In the 1950’s, an overwhelming number of new antibiotics flooded the market to treat bacterial infections. Since then, many bacterial strains have mutated to become resistant to available drugs, such as the ESKAPE pathogens, six bacterial strains commonly found in hospitals. Thus, there is an urgent need for new antibiotics and treatment options. But, how are antibiotics discovered? Antibiotics are antimicrobial compounds (AMC) made by bacteria to compete with other organisms in their environment. The soil contains a rich source of bacteria that produce AMC’s that have yet to be characterized. In this work, a collection of soil bacteria was tested against each ESKAPE pathogen.
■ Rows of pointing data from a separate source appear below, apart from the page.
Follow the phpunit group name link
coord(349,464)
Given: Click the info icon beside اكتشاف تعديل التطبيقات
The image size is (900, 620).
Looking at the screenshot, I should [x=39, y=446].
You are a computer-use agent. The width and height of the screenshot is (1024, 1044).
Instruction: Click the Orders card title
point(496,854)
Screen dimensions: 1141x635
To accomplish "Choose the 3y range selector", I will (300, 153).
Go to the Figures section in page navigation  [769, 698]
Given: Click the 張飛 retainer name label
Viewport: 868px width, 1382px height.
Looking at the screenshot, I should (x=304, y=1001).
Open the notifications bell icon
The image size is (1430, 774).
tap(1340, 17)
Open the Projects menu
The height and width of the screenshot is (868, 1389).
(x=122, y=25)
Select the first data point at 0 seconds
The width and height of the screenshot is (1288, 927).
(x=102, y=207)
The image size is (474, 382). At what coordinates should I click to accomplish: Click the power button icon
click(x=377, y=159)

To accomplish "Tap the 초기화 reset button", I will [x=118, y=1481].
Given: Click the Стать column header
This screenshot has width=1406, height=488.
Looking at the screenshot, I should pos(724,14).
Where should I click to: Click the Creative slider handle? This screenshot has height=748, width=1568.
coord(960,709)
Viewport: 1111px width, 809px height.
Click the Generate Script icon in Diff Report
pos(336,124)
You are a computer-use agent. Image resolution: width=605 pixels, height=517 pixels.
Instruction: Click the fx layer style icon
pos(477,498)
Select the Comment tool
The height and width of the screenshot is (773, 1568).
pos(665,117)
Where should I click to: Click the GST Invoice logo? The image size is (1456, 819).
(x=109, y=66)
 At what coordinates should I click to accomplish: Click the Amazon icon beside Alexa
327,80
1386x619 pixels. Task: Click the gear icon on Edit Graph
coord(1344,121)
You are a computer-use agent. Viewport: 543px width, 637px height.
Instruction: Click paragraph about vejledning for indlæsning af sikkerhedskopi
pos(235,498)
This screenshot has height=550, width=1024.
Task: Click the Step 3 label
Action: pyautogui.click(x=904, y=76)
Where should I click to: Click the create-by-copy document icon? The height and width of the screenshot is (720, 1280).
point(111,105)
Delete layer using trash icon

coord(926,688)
Soil isolates that were able to inhibit the growth of ESKAPE-pathogens suggested the production of AMC’s. The soil isolates were characterized through various physiological and qualitative studies, such as gram stain and motility tests, then sequenced for identity. A rod-shaped Pseudomonas strain was able to kill B. subtilis, a gram positive bacteria similar to S. aureus, and the effective compound was extracted in ethyl acetate. Then, the resistance profile of the Pseudomonas was assessed. Overall, this research helps diversify the amount of known AMC’s that can be used to battle resistant bacteria, like ESKAPE pathogens.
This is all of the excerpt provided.